BEGIN TEXT FOR ANALYSIS

ASHLAND Launching a business is a challenge at the best of times, and local entrepreneurs say the coronavirus pandemic is making it still more difficult for them to open their doors as scheduled.
Moreover, the inability to bring customers inside will severely curtail the cash flow that is essential in the first months of operation.
Owners of three local startups said consequences of the pandemic are forcing them to delay or downsize their openings, and in at least one case, endangering survival before the first sale is made.
When Mikal Miller rented and began to remodel the space that formerly housed Alma’s Italian, she did so with a plan and a budget calling for an April 4 opening of The Mill Cafe and Bakery on 15th Street at Greenup Avenue.
Now, with orders from Frankfort forbidding restaurants to serve customers inside, Miller worries about making ends meet.
“It’s bad. I had a certain amount of money to open and the April 4 date is a big deal for me. I put my life savings in this and if we don’t open, I will run out of money,” she said.
Whether she sells product or not, she still has to pay rent, utilities, wages to an employee and other business expenses, she said.
She does have one option — delivery and carryout — and that is what she is counting on to carry her through the social-distancing demands of the pandemic.
“We decided that if we didn’t open on time we wouldn’t be able to at all, so we will offer pickup and delivery starting next week, and hope that will support us enough to get to our grand opening whenever we are able to,” she said.
First up on her delivery and takeout menu will be the breads, pastries and cookies she perfected as a graduate of one of the nation’s top culinary schools, and box lunches consisting of specialty sandwiches, sides, and cookies.
Richard and Shelly Ritchie were planning on an early May opening for their new venture, Whit’s Frozen Custard. They have been remodeling a storefront in the 1500 block of Winchester Avenue, adjacent to the former G.C. Murphy building, itself under restoration by owner E.B. Gevedon M.D.
They may miss the target opening date but are still working and hoping to open by early June, Richard Ritchie said.
“There’s a lot of concern, but as entrepreneurs we’ve got to look to the future,” he said. “We’re proceeding on and we hope by the time we get all this past people will be excited about getting out and having something to look forward to.”

END TEXT FOR ANALYSIS
BEGIN RECORD EXTRACTS

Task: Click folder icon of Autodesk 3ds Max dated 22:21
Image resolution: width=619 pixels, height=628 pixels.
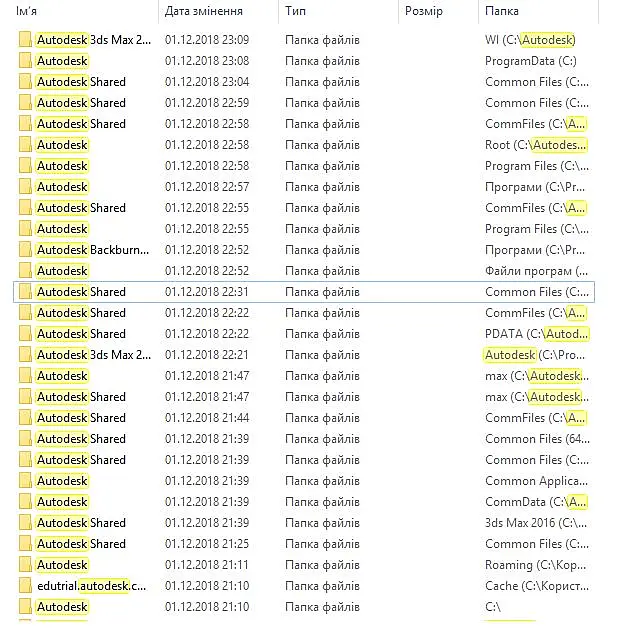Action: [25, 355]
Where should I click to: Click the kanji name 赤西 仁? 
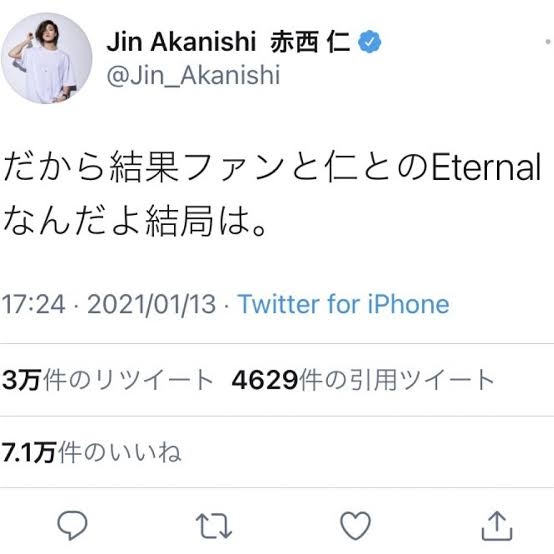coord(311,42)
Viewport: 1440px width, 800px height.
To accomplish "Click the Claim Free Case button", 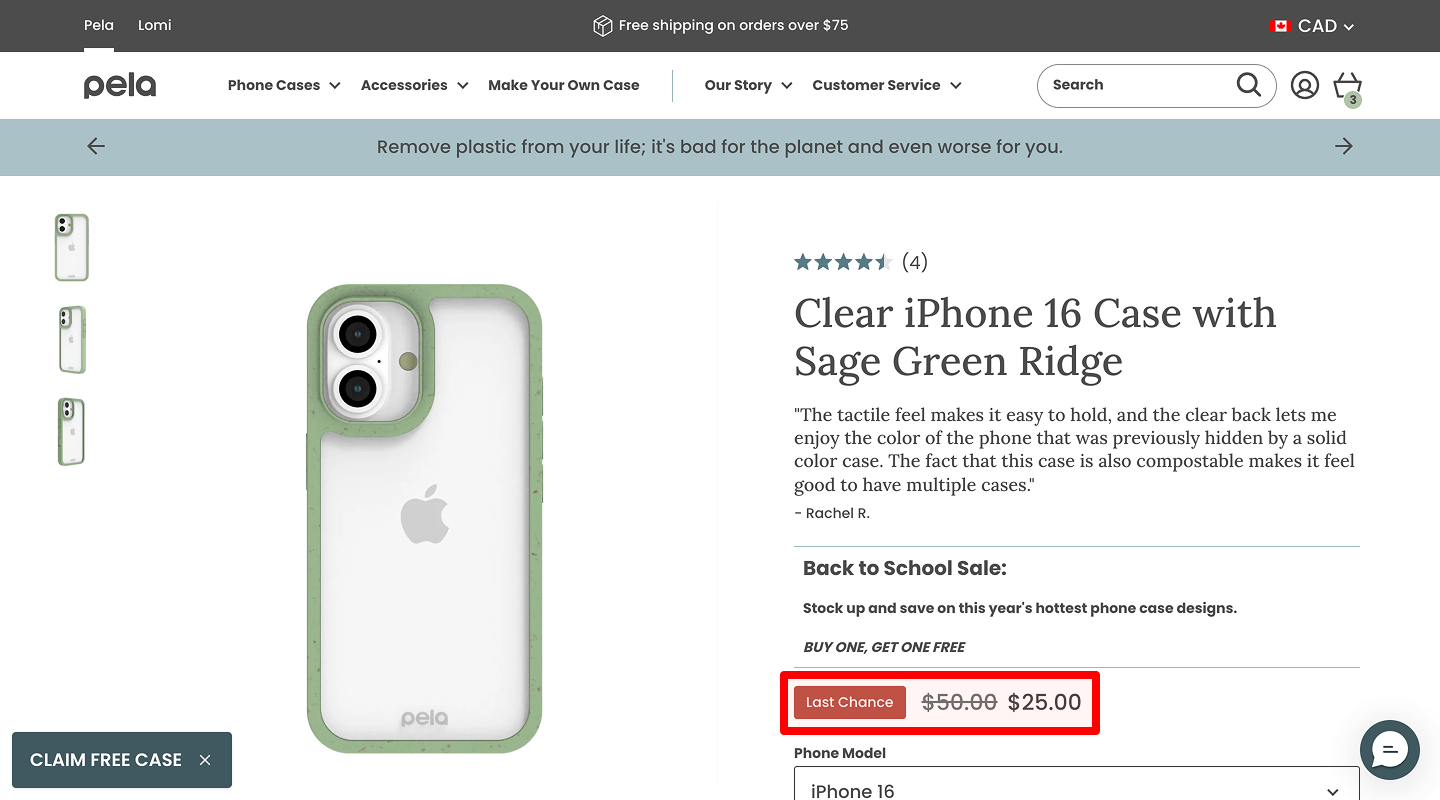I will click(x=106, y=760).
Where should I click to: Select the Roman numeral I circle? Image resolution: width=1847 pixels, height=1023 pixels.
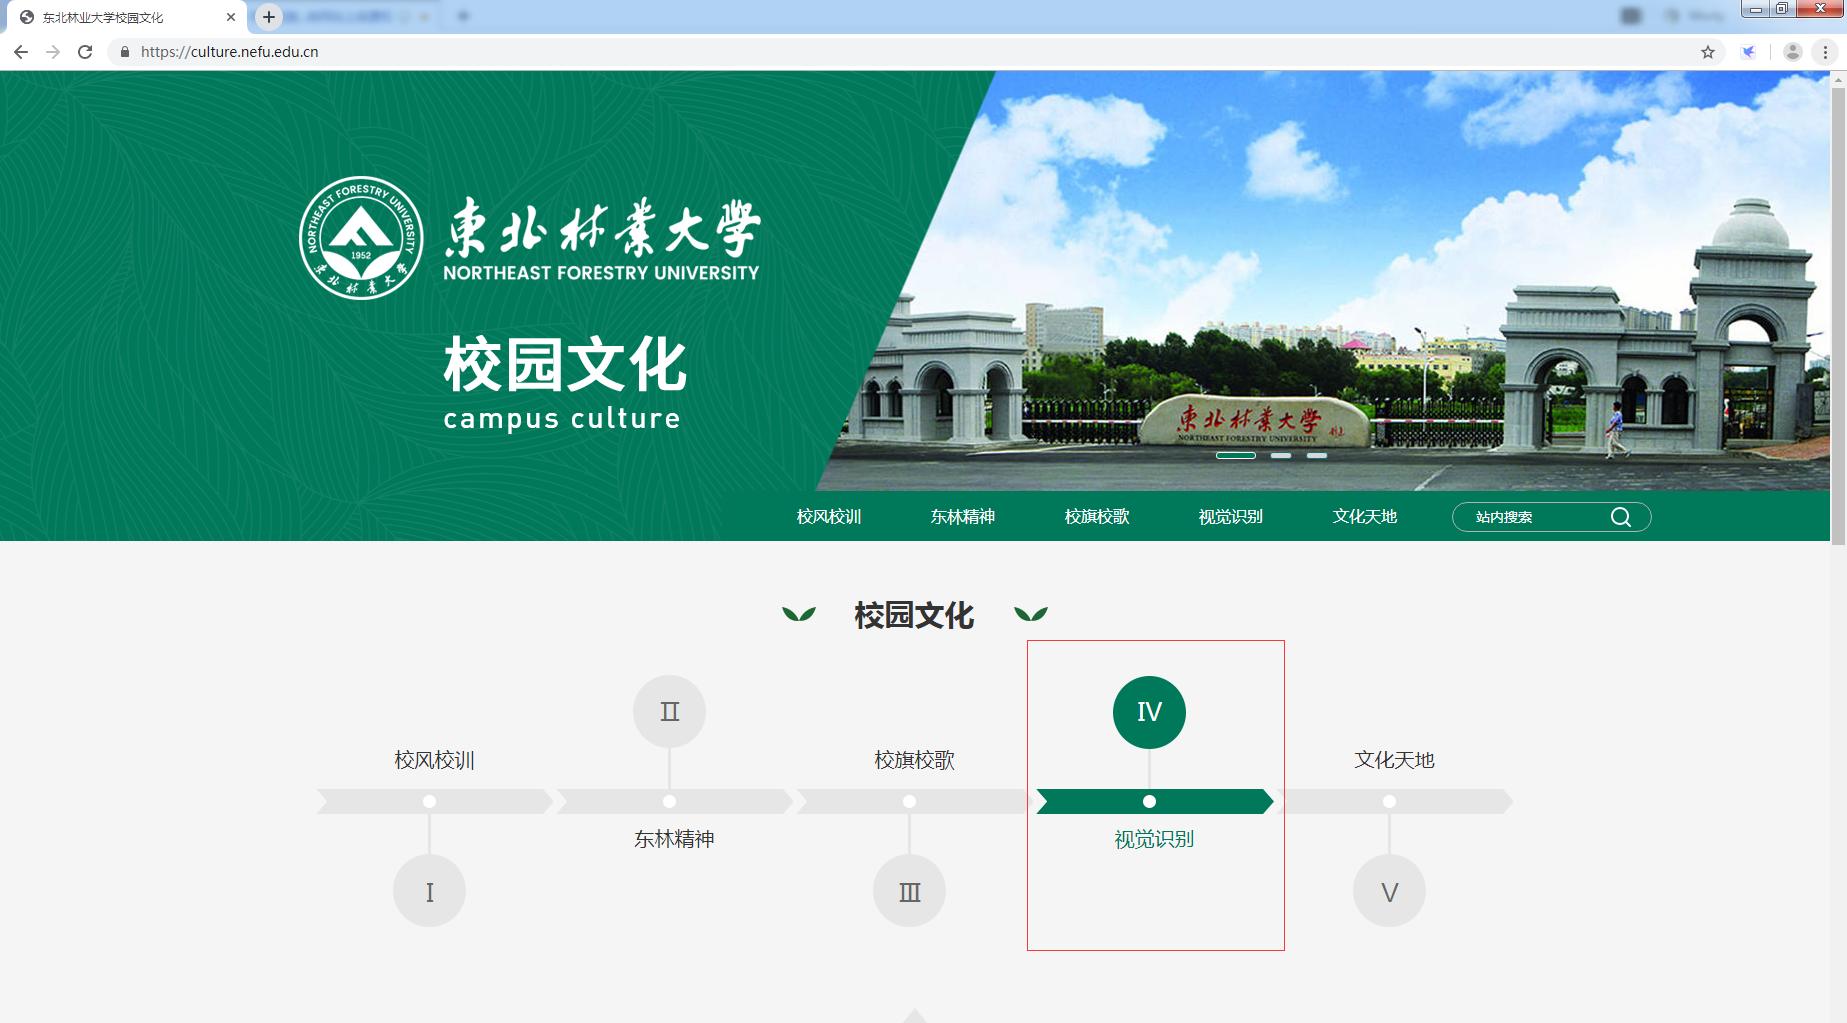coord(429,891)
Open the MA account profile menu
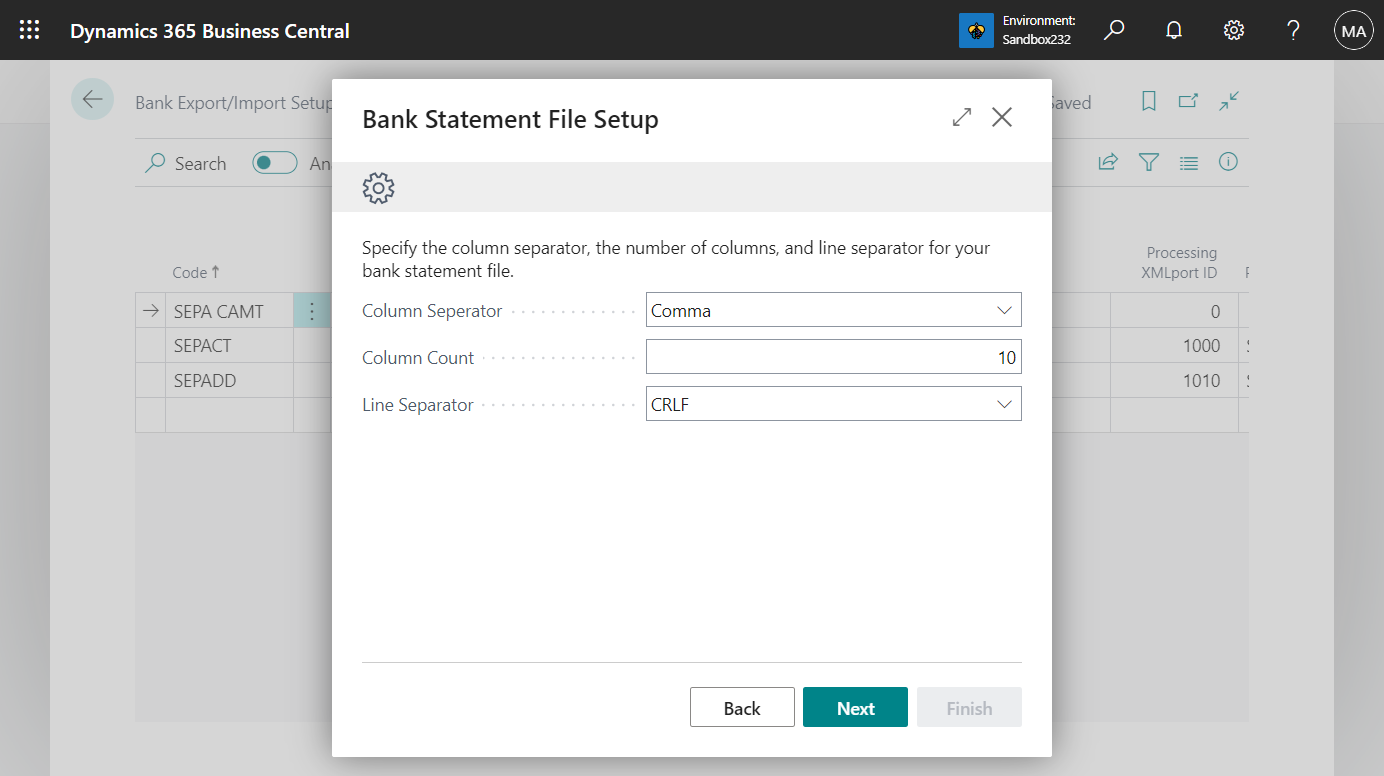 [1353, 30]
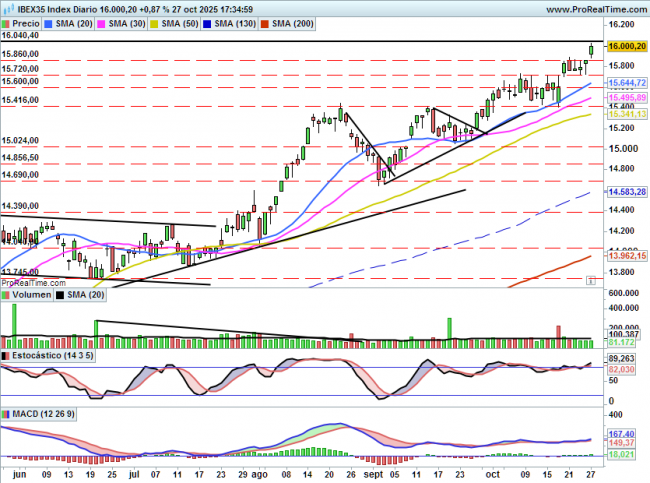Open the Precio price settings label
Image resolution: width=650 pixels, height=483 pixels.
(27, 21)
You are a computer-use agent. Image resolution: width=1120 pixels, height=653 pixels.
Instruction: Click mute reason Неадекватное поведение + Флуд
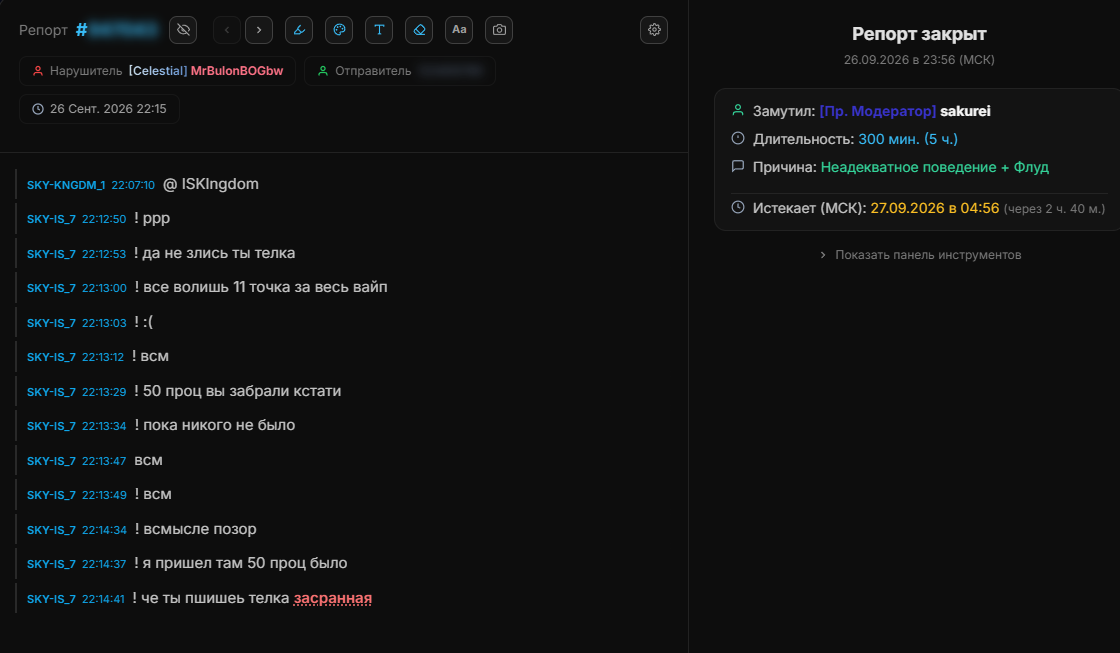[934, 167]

END RECORD EXTRACTS

_WORK INSTRUCTION_
Write the next part of the news article on Ashland startups delayed by the pandemic, picking up after its final paragraph. The records are separate material with no connection to the news article on Ashland startups delayed by the pandemic.

_ANSWER TO THE EXERCISE_
The Ritchies currently are installing drywall, part of a complete remodel of the space, and pandemic concerns result in slowdowns in every facet of the opening process, such as scheduling the electrical inspection for which the structure is ready.
Whit’s is not Ritchie’s only business — his other is a spray-on bedliner company in Ashland — but that business also will suffer, he said. He already has had a couple of cancellations.
Bill and Christy Bare are remodeling the former C.R. Thomas building and are planning a restaurant of their own. Their business plan called for sinking half a million dollars into the building.
They also just took over the Wild Horses Grill and Cantina on Carter Avenue with plans to convert it to another restaurant format.
They will continue with their plan, part of which was to temporarily close and remodel the Wild Horses building anyway, Bill Bare said.
The Bares have several businesses and about 100 employees and are trying to find work to keep as many on the payroll as possible, because food service workers have few job prospects in their field as long as the restaurant shutdown continues.
“Financially it’s more difficult. Our cash flow is significantly reduced. But we’re diversified,” he said.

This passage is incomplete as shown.